[Data in this exercise — start]

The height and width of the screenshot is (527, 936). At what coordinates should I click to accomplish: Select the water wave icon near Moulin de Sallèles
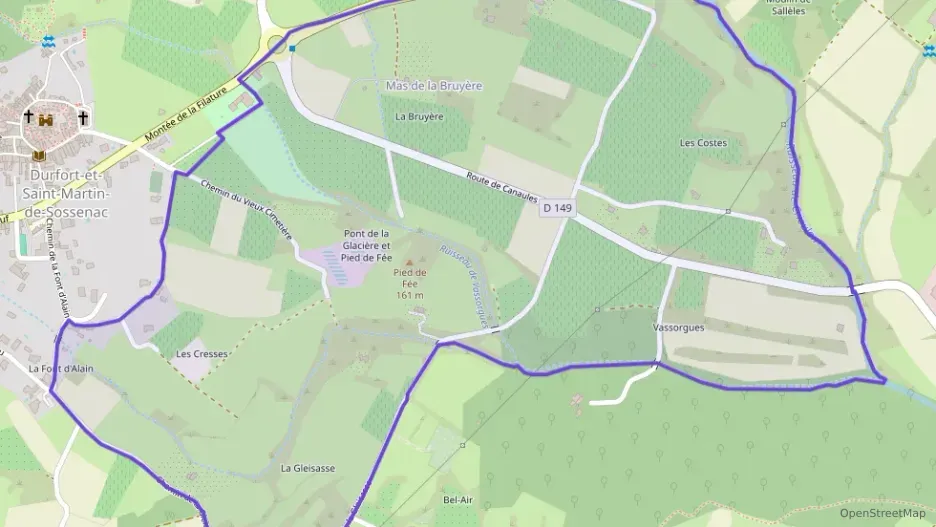click(929, 51)
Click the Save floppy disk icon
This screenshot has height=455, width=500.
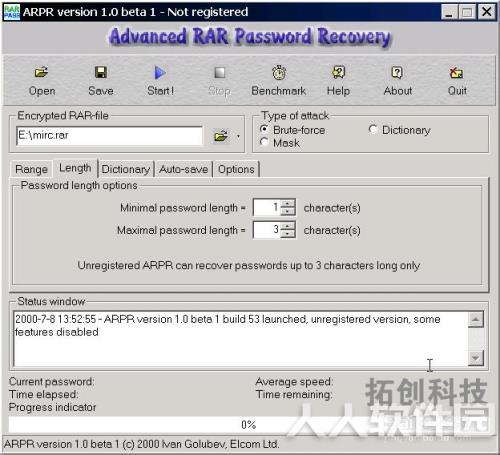(101, 72)
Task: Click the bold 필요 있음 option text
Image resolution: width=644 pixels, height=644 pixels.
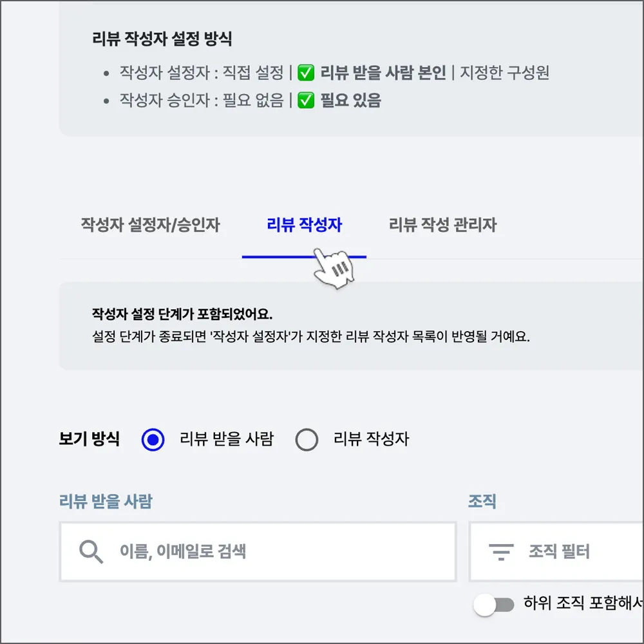Action: (350, 100)
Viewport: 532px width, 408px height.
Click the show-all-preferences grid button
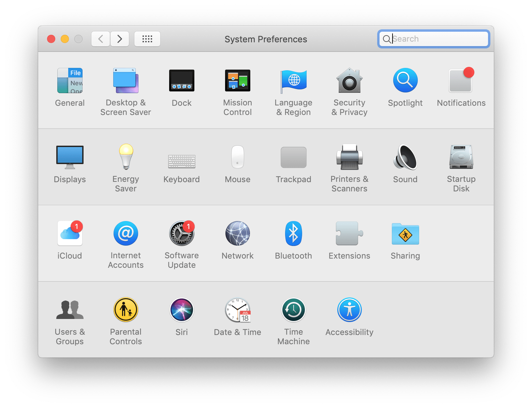(147, 39)
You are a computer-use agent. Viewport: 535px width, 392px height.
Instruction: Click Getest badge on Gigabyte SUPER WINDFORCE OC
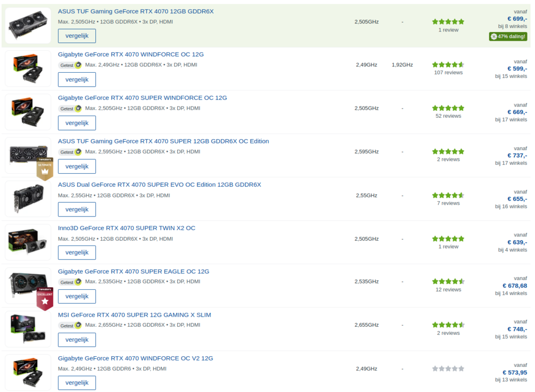coord(70,109)
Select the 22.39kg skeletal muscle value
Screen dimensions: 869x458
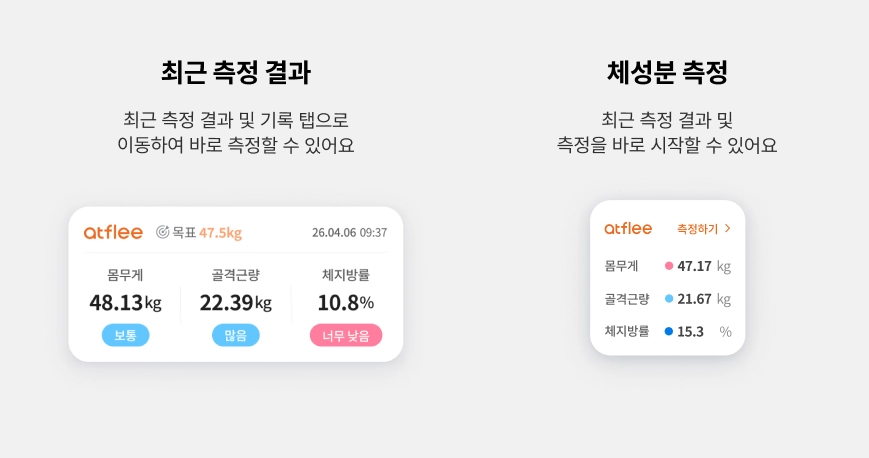pyautogui.click(x=235, y=302)
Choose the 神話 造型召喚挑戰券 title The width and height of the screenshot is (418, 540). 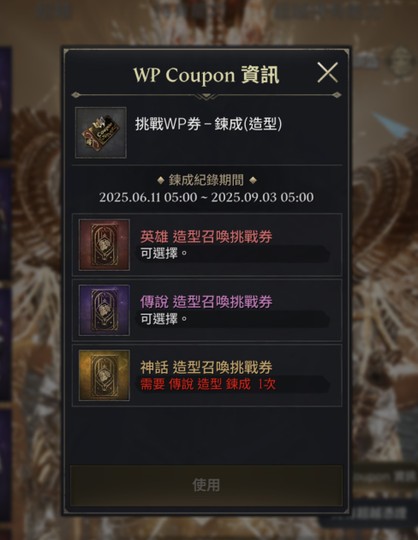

[Data in this exercise — finish]

--- What the task asks ---
Output, exactly and with no pictures, every line from the one that contains "Click the show-all-preferences grid button" through the final line of the entries.

--- Result for this task ---
Click the show-all-preferences grid button
(147, 39)
You are a computer-use agent. Viewport: 535px width, 392px height.
Instruction: Click Getest badge on Gigabyte SUPER WINDFORCE OC
coord(70,109)
Select the 22.39kg skeletal muscle value
Screen dimensions: 869x458
pyautogui.click(x=235, y=302)
Choose the 神話 造型召喚挑戰券 title The width and height of the screenshot is (418, 540). 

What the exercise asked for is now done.